11 of 12 people found the following review helpful
Yin, Yang and the Unwanted Dinner Guest 10 April 1999
By gagscribe@aol.com - Published on Amazon.com
Format:Hardcover
Having never been a person to play close attention to my yin, let alone my yang, I was understandably frazzled when my wife announced that our day guest had turned into a dinner guest. With two young children, dinner is on a set time-table. Now I pride myself on having dinner guests. Cooking is my hobby. (My wife told me I needed a hobby and her genius suggested cooking.)

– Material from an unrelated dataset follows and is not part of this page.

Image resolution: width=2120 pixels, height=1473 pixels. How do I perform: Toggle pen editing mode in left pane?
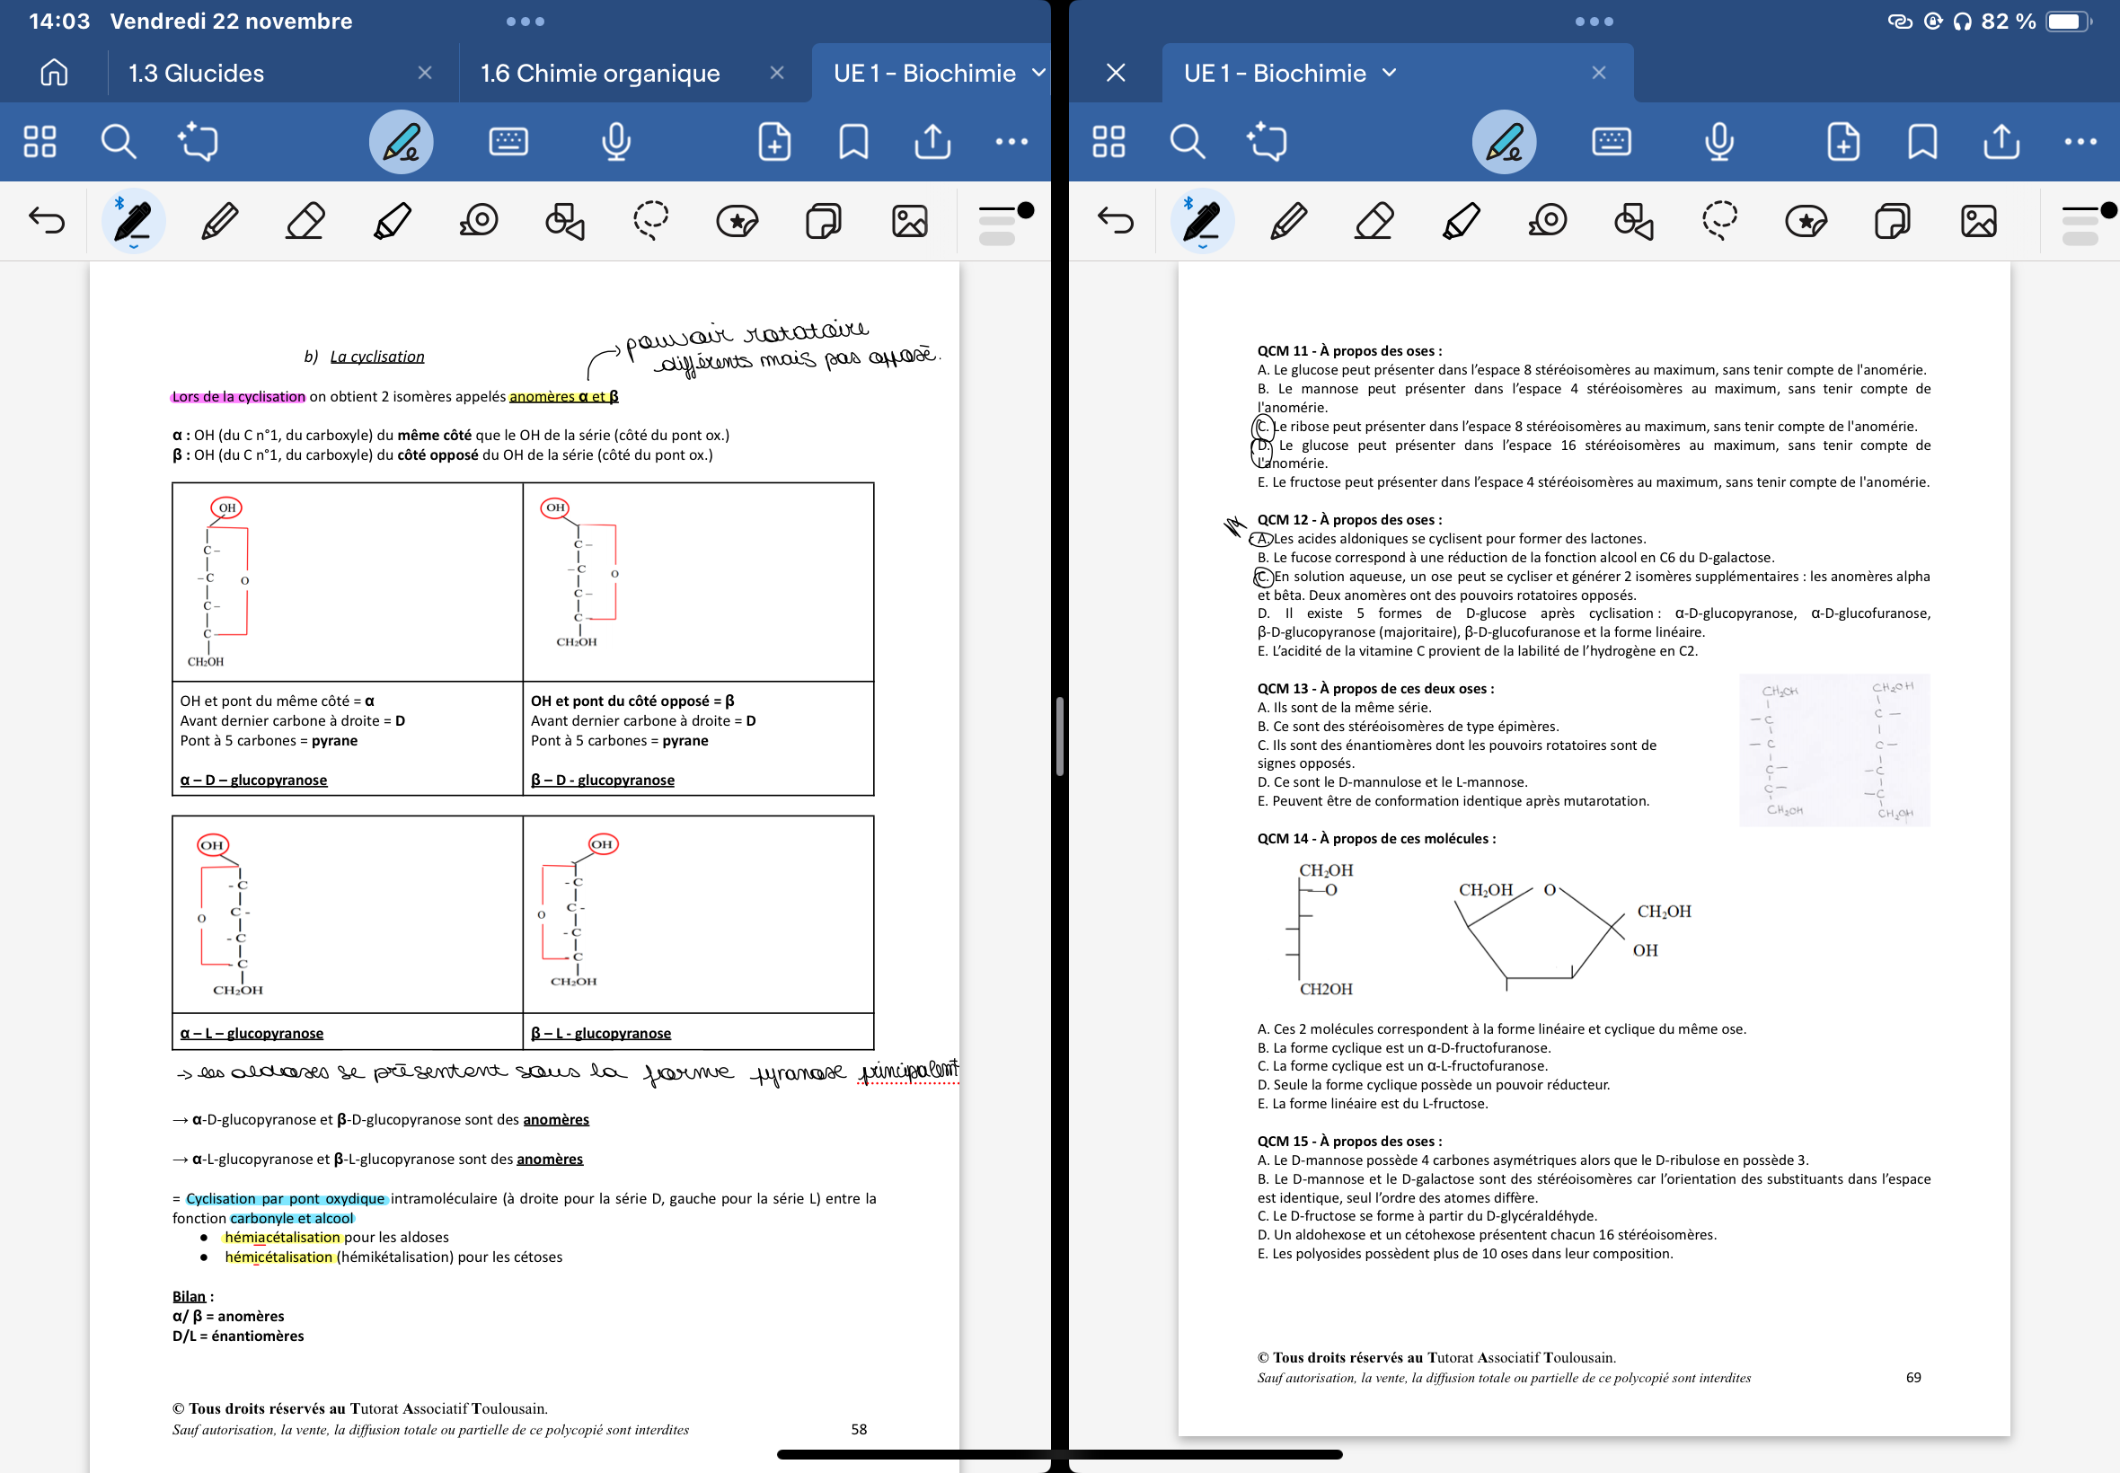coord(401,142)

So there I was with a few cans and a little over a pound of ground turkey meat. I rifled through my recipe books and came across one that I wasn't even aware of: Elizabeth Miles' The Feng Shui Cookbook. And there on pg. 167 was a recipe for Quick Chickpea Curry (containing the ground turkey). While the recipe promised to warm my qi and creative energy, I was glued to word quick.

Well in less than 20 minutes I had achieved both. The curry was fab, sprinkled with yogurt and cilantro. Our dinner guest went back for seconds and then thirds. And the conversation was robust. The Feng Shui part achieved its goal in spite of my cynicism.

Since I have enjoyed a number of the other dishes with other guests. Miles' text is as strong as her recipes. She has carefully crafted a book which tells you how certain food can feed certain moods and inspire different reactions. And this makes for immensely edible thoughts and results and of course, food.

6 of 6 people found the following review helpful
Don't underestimate this book--it's great 4 Nov 2001
By A Customer - Published on Amazon.com
Format:Hardcover
I'm not sure what I expected when my wife brought home this cookbook (not much though). We must have 30 cookbooks... but we keep coming back to this book for quick and easy recipes that are quite wholesome. I can't vouch for the Feng Shui aspects--I guess it's cool that the dishes have a purpose. But every recipe we've tried has been great. We also like the Moosewood series of books--but find those recipes often take way longer than estimated (the ones in this book are very fast).

From the Feng Shui book we regularly make the peanut noodle vegetables; the chickpea curry (mentioned in another review), and the grape gazpacho. There are a couple other stand-bys... but we're also up to try new ones all the time.

There are some pretty goofy "theme" cookbooks out there... and, on the surface, this may seem like one too. But don't be left out--it really is good.